Furthermore, Anna’s suspicions about Tom’s infidelity do not translate into suspecting him of murder. She notes that he is a “good liar, a natural” (240) but does not extend this far enough to realize how much Tom has lied about. She can only imagine that he is repeating the same behavior, or lying about the same thing—a mistress. Tom’s lies turn Anna against Rachel, and Megan against Anna. This conflict between women causes them to overlook Tom’s violence because they are focused on one another.
What Anna and Rachel do not realize is the scope of Tom’s lies about Rachel.

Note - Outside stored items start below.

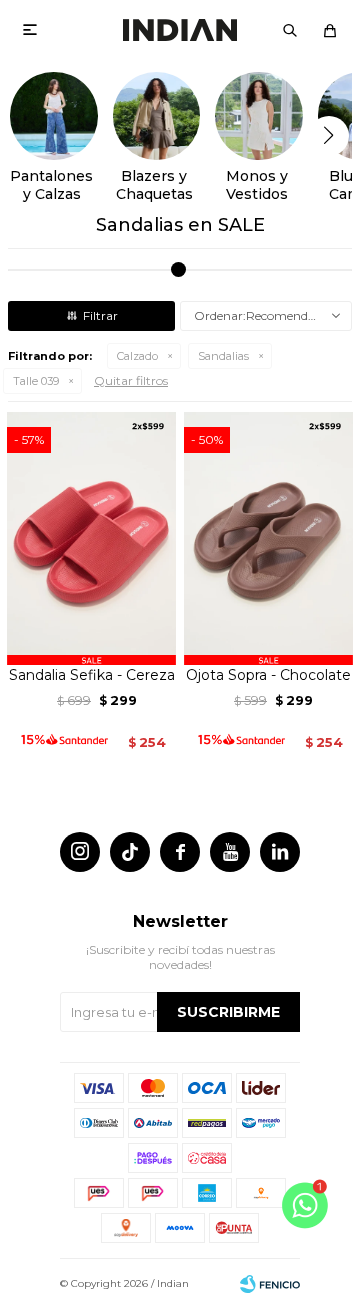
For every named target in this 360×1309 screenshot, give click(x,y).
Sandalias (223, 356)
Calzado (137, 356)
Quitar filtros (131, 380)
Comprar (91, 642)
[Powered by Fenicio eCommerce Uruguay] (270, 1284)
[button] (290, 30)
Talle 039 (36, 381)
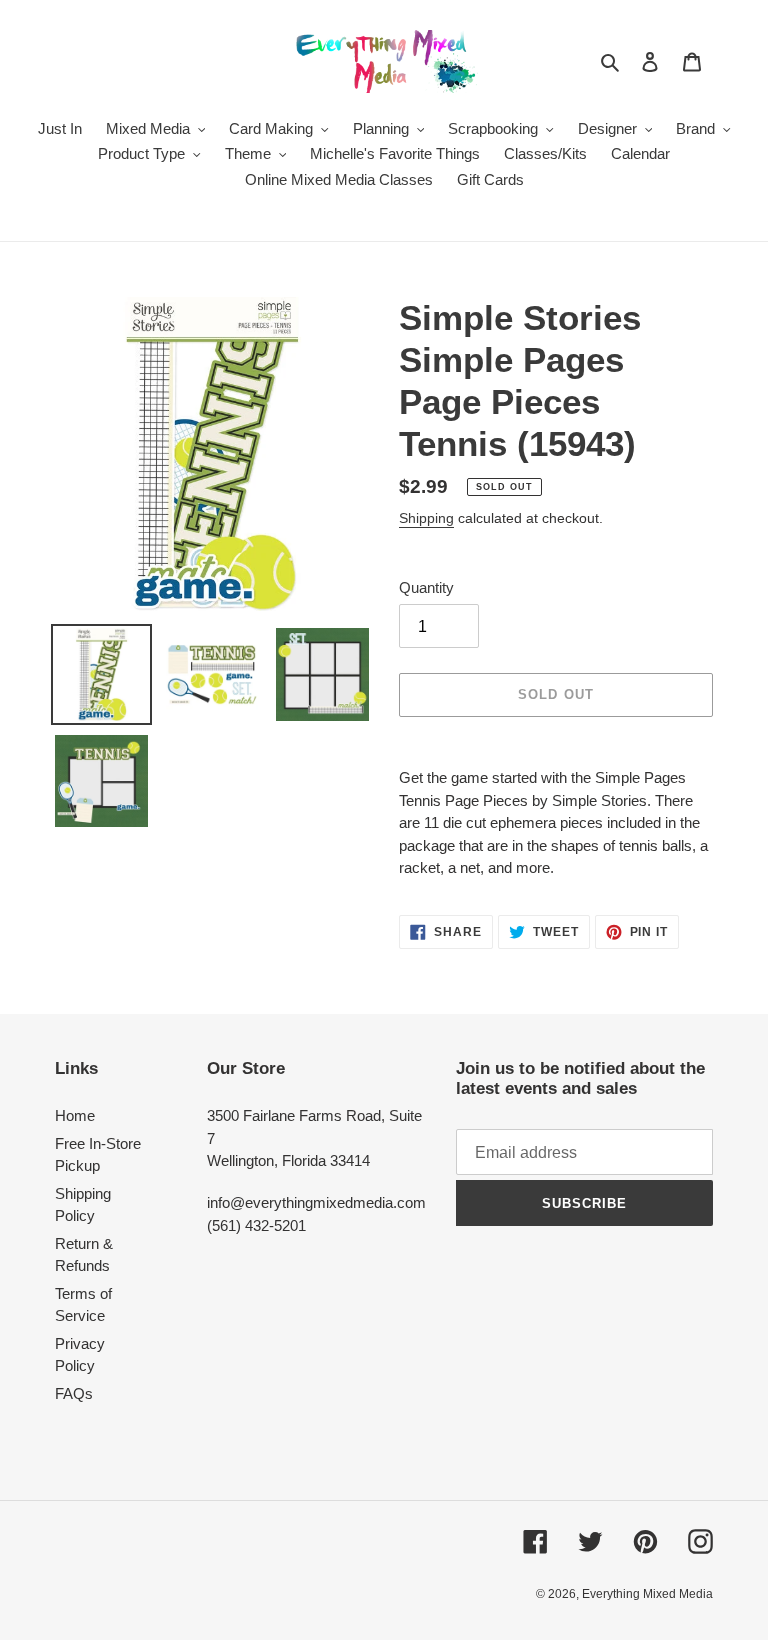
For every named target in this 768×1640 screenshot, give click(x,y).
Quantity (426, 587)
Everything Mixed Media (647, 1594)
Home (75, 1115)
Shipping (426, 518)
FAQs (74, 1393)
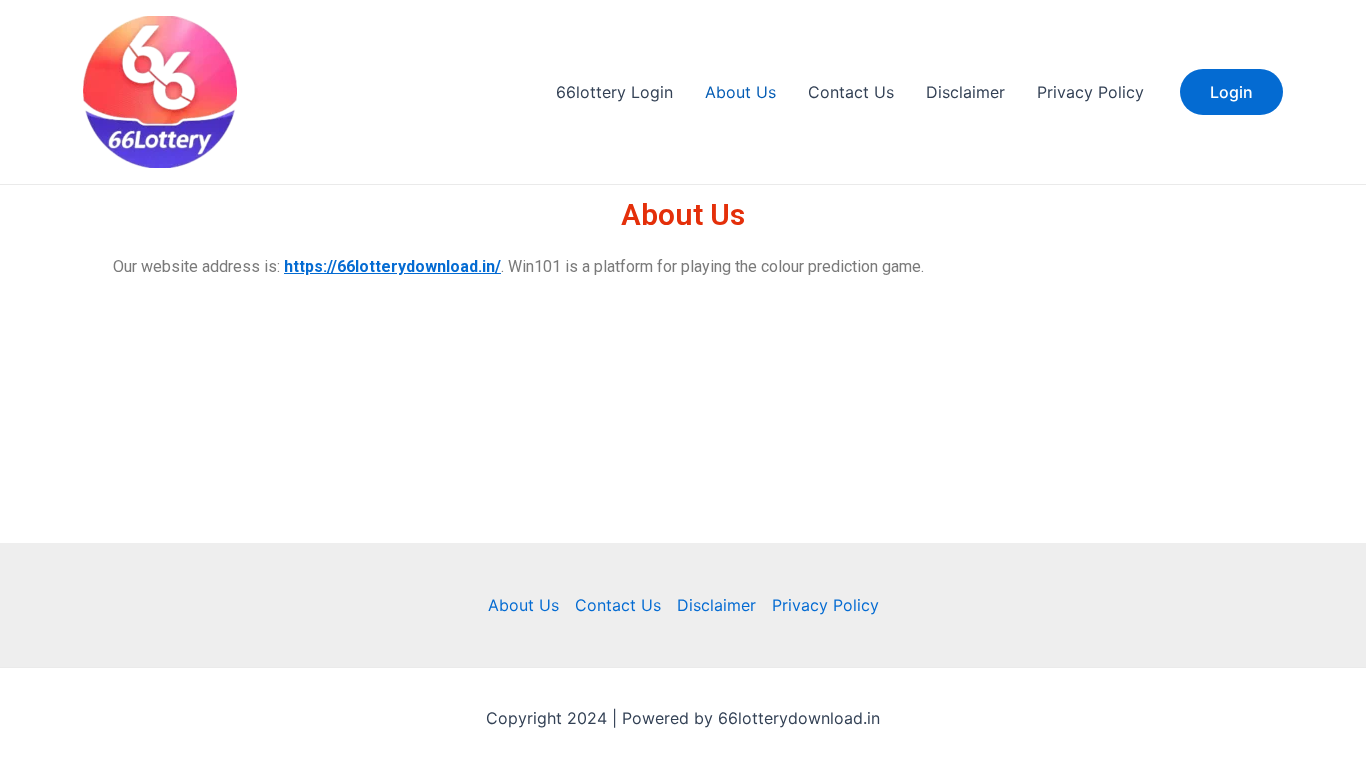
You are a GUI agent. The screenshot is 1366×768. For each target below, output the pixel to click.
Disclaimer (965, 92)
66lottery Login (614, 92)
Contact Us (851, 92)
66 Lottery (318, 91)
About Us (740, 92)
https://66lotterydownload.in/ (392, 266)
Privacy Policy (1090, 92)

Tom lied to Anna about Rachel’s behavior, but he also lied to Rachel about her behavior while drunk. Exploiting her alcohol use disorder, Tom gaslit Rachel into believing she was the one engaging in violence. One way Rachel begins to regain her memories is through repeating physical actions. Scott physically threatens her, and Rachel cringes, ducking her head, “waiting for the pain, and in that moment I know that I’ve done this before, felt this before, but I can’t remember when” (249). This type of muscle memory helps trigger Rachel to remember Tom physically threatening her and harming her. This parallels the origin of the term “gaslighting”: the 1944 movie Gaslight. In the film, the protagonist’s husband lies and manipulates her into thinking she is delusional. Rather than merely omitting or concealing facts, Tom’s lies construct an alternate world, where Rachel is abusive to Tom and his friends, rather than the opposite.
Like the use of pronouns to obscure the identity of Megan’s lover and Tom’s lover, pronouns are used as Rachel starts to regain her memories of the night of Megan’s disappearance. Before thinking about Tom as the one who hit her in the underpass, Rachel thinks, “he was coming towards me, one slap across the mouth and then his fist raised” (262). It isn’t until the next section, several chapters later, that Rachel clarifies “he” is Tom. Megan’s point-of-view chapters never include the word Tom, instead of he, until her last chapter.